Widerspruch kam aus den Reihen von CSU und FW. Der CSU-Abgeordnete Manuel Knoll, Chef der Jungen Union in Bayern, warf Schulze Doppelmoral vor. Sie selbst habe in früheren Reden kritisiert, dass das Geld „nicht mit der Gießkanne“ über das Land geschüttet, sondern in den Ausbau der Kitas gesteckt werden müsse. „Jetzt hat man das gemacht, jetzt ist es Ihnen auch nicht recht“, sagte Knoll. „Es wird nicht an Familien und Kindern in Bayern gespart, ganz im Gegenteil.“ Das unterstrich auch Florian Herrmann (CSU).
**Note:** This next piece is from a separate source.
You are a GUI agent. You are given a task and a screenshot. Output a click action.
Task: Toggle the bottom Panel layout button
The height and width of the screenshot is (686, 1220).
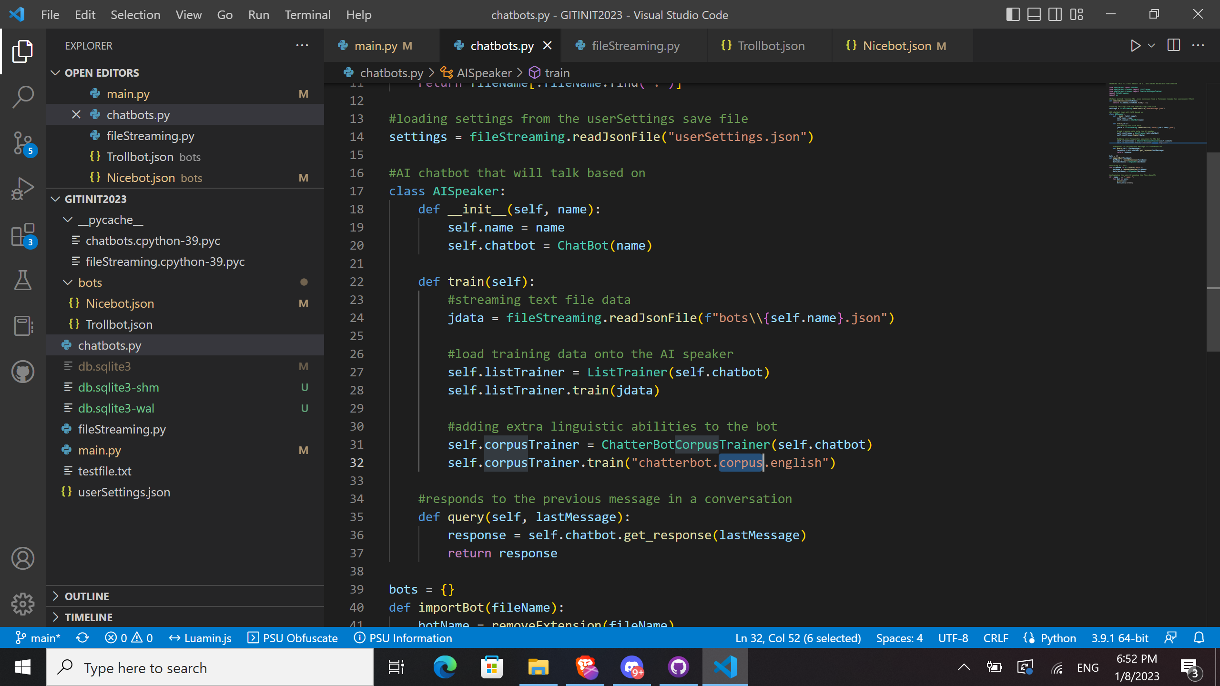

Söders Staatskanzleichef verwies auf den 17 Prozent hohen Investitionsanteil im kommenden 168-Milliarden-Euro-Doppelhaushalt, ein Rekord, sagte er. „Nahezu jede politische Entscheidung, die wir in Bayern treffen, ist mit Blick auf die nächsten Generationen getroffen.“

Zuspruch für die unpopuläre Entscheidung erhielt Söder auch von Verbänden, die von der Umleitung des Kinderstartgelds ins Kita-System profitieren. Der Caritas-Verband Bayern, unter dessen Dach 2800 Kitas betrieben werden, sprach von einem starken Zeichen für die Kinderbetreuung. Die Finanzzusage sei „eine Hoffnung für alle in Kitas Tätigen“.